[Stored data entries]
◇ ◇ ◇ ◇ ◇

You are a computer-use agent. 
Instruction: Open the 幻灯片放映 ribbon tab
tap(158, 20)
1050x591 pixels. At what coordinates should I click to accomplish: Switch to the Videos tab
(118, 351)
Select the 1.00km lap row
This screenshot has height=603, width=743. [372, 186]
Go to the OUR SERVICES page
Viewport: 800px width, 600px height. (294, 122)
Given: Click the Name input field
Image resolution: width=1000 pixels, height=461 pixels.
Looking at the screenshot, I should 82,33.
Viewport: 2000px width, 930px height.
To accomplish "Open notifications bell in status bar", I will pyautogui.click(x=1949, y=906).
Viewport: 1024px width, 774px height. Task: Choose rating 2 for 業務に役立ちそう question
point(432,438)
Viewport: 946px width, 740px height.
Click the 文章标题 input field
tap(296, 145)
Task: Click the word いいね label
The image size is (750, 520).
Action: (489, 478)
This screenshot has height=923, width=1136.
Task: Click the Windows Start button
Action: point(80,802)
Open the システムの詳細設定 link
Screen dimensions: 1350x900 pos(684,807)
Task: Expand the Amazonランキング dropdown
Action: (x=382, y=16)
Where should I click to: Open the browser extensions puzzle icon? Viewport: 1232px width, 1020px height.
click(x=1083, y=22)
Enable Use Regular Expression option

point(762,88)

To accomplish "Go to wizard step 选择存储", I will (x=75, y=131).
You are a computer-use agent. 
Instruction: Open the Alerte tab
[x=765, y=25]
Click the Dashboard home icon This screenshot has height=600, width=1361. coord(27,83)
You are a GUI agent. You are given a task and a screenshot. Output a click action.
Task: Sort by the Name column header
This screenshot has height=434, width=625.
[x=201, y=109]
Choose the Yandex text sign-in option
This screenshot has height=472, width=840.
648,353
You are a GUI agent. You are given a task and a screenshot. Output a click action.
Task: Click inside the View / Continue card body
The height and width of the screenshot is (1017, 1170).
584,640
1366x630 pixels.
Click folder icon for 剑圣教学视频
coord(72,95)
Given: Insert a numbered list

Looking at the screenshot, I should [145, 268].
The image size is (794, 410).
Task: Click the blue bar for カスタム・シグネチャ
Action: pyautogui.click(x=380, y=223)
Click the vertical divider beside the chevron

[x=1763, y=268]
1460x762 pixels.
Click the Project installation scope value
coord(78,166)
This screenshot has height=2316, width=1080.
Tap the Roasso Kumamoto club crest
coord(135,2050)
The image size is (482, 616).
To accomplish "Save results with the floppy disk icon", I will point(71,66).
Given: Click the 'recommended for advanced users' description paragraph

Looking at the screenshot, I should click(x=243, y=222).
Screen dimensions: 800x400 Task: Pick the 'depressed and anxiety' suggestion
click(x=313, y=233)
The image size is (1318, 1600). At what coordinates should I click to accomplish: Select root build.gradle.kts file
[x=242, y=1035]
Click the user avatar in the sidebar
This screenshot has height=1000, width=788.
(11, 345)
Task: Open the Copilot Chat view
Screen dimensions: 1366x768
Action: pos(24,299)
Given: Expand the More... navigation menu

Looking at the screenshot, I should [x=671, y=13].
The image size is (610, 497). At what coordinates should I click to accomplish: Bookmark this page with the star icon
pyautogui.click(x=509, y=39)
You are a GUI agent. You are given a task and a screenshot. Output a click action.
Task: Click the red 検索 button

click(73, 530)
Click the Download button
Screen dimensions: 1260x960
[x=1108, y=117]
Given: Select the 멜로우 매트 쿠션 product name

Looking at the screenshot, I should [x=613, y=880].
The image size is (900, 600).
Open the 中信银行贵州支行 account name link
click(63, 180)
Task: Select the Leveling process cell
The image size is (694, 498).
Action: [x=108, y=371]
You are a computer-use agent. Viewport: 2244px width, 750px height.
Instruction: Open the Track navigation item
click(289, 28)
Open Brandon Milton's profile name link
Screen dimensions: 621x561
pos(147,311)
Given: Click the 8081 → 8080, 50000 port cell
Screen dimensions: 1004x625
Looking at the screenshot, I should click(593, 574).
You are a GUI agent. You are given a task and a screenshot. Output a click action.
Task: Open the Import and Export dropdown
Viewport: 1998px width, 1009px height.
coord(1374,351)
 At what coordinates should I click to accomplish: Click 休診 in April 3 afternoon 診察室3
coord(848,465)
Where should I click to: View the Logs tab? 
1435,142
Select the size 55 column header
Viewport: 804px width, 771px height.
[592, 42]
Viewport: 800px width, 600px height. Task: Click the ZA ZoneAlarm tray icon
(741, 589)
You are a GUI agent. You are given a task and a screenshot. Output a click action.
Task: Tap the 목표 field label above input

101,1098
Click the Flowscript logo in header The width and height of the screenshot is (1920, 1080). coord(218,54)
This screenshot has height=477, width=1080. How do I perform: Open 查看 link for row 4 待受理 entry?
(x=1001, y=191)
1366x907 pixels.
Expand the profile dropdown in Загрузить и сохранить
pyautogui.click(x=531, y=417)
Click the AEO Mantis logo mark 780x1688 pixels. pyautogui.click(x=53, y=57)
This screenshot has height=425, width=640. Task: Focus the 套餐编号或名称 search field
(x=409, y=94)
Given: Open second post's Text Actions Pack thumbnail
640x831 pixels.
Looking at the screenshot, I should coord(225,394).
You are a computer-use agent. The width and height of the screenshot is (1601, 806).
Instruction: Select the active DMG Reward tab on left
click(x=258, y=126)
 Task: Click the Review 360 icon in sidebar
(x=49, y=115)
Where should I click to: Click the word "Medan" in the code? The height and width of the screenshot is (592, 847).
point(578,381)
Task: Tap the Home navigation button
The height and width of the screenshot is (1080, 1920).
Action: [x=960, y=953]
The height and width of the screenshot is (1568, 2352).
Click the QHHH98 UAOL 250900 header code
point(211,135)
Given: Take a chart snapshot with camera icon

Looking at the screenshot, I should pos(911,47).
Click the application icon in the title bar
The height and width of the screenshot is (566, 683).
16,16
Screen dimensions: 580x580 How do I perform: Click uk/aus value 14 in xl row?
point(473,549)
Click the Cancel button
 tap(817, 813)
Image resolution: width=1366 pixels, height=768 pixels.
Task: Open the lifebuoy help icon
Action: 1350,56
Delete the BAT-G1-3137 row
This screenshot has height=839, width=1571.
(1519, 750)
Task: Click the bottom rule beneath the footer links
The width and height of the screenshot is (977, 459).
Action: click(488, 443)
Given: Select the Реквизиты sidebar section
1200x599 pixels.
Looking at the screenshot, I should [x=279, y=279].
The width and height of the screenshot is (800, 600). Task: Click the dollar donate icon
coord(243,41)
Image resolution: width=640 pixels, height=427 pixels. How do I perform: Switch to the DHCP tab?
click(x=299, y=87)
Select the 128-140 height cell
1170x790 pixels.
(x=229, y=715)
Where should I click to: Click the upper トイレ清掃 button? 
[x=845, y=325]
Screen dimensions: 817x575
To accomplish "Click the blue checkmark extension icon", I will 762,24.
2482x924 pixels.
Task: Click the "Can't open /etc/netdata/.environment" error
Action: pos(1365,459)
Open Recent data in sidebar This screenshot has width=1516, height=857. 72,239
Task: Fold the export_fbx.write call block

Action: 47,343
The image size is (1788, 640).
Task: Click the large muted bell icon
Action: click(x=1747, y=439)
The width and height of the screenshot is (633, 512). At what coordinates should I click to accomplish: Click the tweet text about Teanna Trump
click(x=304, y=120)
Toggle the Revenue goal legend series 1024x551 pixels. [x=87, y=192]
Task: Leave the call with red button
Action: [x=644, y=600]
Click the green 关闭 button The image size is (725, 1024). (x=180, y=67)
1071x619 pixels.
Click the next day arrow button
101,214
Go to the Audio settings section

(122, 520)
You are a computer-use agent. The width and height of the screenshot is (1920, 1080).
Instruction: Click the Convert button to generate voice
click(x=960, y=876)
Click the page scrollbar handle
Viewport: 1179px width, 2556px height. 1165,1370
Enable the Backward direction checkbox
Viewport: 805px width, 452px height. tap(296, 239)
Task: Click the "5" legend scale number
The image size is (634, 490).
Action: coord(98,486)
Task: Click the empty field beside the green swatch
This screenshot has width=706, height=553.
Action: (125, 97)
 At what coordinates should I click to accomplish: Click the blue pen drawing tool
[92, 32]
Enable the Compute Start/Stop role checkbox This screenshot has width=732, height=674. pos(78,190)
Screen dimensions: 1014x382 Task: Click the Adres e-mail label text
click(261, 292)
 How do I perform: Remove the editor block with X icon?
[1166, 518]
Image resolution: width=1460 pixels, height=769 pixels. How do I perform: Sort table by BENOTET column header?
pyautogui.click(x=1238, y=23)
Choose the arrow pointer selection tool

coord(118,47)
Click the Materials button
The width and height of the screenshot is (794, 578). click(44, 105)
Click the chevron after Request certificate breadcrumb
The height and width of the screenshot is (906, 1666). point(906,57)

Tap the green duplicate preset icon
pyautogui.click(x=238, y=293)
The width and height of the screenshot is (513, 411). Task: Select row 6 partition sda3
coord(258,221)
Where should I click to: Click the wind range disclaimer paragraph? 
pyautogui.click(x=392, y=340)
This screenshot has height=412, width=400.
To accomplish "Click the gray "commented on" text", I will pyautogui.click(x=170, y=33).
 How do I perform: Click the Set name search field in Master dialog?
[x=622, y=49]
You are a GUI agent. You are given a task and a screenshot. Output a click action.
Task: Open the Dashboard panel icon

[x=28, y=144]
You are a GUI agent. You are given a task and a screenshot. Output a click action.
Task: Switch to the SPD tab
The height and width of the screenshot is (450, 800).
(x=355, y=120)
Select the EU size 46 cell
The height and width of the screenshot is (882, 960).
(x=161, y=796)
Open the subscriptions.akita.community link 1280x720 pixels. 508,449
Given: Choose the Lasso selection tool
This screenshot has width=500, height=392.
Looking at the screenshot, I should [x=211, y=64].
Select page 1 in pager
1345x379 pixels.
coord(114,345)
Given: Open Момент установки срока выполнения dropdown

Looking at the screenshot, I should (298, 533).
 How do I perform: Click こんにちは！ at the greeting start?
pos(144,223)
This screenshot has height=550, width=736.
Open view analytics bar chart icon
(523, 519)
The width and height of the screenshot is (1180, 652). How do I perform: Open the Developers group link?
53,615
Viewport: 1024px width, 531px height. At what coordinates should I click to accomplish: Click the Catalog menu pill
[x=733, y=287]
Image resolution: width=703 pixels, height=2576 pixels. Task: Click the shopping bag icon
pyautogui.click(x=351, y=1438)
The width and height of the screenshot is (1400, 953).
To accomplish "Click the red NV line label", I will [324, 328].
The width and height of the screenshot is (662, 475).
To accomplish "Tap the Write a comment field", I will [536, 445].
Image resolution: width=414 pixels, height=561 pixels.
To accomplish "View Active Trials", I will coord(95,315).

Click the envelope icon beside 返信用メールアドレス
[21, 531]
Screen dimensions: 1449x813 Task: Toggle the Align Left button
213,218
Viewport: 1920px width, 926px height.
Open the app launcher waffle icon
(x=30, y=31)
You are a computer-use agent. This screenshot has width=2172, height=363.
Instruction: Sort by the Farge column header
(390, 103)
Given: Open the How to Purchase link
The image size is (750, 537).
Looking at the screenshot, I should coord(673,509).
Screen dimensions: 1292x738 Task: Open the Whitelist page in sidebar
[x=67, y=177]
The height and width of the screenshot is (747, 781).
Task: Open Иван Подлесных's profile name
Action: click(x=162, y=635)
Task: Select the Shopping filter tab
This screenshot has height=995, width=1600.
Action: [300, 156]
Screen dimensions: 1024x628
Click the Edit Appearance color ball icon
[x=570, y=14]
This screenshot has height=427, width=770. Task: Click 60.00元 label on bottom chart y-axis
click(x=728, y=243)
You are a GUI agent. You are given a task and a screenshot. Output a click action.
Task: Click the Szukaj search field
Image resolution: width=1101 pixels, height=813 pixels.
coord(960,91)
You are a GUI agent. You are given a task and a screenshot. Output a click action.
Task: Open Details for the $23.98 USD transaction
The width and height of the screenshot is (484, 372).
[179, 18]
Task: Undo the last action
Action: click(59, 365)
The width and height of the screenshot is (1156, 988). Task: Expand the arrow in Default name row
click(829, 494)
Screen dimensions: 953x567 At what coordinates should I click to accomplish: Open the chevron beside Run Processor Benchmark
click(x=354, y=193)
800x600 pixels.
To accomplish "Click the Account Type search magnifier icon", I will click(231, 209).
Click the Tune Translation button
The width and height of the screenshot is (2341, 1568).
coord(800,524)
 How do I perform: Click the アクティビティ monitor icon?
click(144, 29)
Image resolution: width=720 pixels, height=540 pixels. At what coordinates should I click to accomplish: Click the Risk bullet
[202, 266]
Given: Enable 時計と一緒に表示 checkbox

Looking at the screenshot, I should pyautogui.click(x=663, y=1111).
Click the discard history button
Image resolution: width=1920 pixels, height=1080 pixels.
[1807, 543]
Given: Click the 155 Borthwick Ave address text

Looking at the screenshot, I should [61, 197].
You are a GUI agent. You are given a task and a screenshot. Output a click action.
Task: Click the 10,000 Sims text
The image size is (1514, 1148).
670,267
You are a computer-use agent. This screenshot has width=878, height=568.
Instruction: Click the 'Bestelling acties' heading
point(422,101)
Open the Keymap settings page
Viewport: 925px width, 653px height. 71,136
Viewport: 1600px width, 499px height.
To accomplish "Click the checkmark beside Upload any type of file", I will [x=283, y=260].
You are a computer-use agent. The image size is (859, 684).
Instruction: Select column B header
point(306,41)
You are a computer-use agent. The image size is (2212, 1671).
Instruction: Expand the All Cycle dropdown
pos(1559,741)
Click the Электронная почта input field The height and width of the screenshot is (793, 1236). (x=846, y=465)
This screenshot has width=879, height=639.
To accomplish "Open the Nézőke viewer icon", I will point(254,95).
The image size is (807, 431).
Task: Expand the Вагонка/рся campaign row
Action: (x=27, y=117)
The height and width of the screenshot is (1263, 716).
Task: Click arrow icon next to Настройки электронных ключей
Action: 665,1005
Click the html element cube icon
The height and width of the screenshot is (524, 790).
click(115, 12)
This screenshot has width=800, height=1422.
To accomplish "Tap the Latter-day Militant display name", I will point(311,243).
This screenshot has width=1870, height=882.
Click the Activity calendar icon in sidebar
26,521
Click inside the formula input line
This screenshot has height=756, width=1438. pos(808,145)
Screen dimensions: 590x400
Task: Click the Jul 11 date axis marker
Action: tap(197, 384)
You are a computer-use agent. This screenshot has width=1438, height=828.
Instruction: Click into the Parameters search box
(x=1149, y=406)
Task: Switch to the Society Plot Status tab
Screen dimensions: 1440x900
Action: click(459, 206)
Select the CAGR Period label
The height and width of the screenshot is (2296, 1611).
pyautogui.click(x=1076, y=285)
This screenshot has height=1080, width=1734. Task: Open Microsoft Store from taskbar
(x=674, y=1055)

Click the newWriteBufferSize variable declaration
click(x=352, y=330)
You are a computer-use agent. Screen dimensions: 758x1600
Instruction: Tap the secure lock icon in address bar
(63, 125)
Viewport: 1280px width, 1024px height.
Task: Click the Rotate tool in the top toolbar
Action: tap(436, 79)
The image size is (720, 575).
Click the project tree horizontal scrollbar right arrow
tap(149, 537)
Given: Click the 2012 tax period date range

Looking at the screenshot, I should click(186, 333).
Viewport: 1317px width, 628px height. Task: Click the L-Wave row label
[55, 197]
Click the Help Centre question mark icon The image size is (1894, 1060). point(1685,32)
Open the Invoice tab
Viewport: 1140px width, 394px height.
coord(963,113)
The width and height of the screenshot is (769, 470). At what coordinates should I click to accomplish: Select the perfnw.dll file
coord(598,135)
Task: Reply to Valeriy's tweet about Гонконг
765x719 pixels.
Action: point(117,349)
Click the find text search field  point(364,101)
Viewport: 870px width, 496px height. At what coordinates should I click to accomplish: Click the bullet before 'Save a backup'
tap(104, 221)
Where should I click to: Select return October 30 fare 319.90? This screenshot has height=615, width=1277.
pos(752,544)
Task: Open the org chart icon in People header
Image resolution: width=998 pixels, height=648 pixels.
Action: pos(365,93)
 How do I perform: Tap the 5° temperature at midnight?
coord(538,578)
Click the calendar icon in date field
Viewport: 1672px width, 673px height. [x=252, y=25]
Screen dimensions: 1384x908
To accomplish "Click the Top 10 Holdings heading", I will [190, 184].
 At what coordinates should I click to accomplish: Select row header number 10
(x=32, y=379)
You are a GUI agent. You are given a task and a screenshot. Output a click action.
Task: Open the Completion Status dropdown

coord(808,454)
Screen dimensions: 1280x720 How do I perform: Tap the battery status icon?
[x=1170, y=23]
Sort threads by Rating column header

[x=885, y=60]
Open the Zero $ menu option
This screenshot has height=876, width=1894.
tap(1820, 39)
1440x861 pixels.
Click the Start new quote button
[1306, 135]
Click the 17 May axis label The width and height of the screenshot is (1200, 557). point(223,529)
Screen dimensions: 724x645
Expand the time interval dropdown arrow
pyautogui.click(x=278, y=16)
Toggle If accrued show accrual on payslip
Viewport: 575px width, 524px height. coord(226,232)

◇ ◇ ◇ ◇ ◇

> Exercise details
Retype only this portion of the data above: the line containing "Given: Select the 멜로우 매트 쿠션 product name", the line containing "1366x907 pixels.", and all lines between them, exactly.

> Exercise solution
Given: Select the 멜로우 매트 쿠션 product name

Looking at the screenshot, I should [x=613, y=880].
The image size is (900, 600).
Open the 中信银行贵州支行 account name link
click(63, 180)
Task: Select the Leveling process cell
The image size is (694, 498).
Action: [x=108, y=371]
You are a computer-use agent. Viewport: 2244px width, 750px height.
Instruction: Open the Track navigation item
click(289, 28)
Open Brandon Milton's profile name link
Screen dimensions: 621x561
pos(147,311)
Given: Click the 8081 → 8080, 50000 port cell
Screen dimensions: 1004x625
Looking at the screenshot, I should click(593, 574).
You are a GUI agent. You are given a task and a screenshot. Output a click action.
Task: Open the Import and Export dropdown
Viewport: 1998px width, 1009px height.
coord(1374,351)
 At what coordinates should I click to accomplish: Click 休診 in April 3 afternoon 診察室3
coord(848,465)
Where should I click to: View the Logs tab? 
1435,142
Select the size 55 column header
Viewport: 804px width, 771px height.
[592, 42]
Viewport: 800px width, 600px height. Task: Click the ZA ZoneAlarm tray icon
(741, 589)
You are a GUI agent. You are given a task and a screenshot. Output a click action.
Task: Tap the 목표 field label above input

101,1098
Click the Flowscript logo in header The width and height of the screenshot is (1920, 1080). coord(218,54)
This screenshot has height=477, width=1080. How do I perform: Open 查看 link for row 4 待受理 entry?
(x=1001, y=191)
1366x907 pixels.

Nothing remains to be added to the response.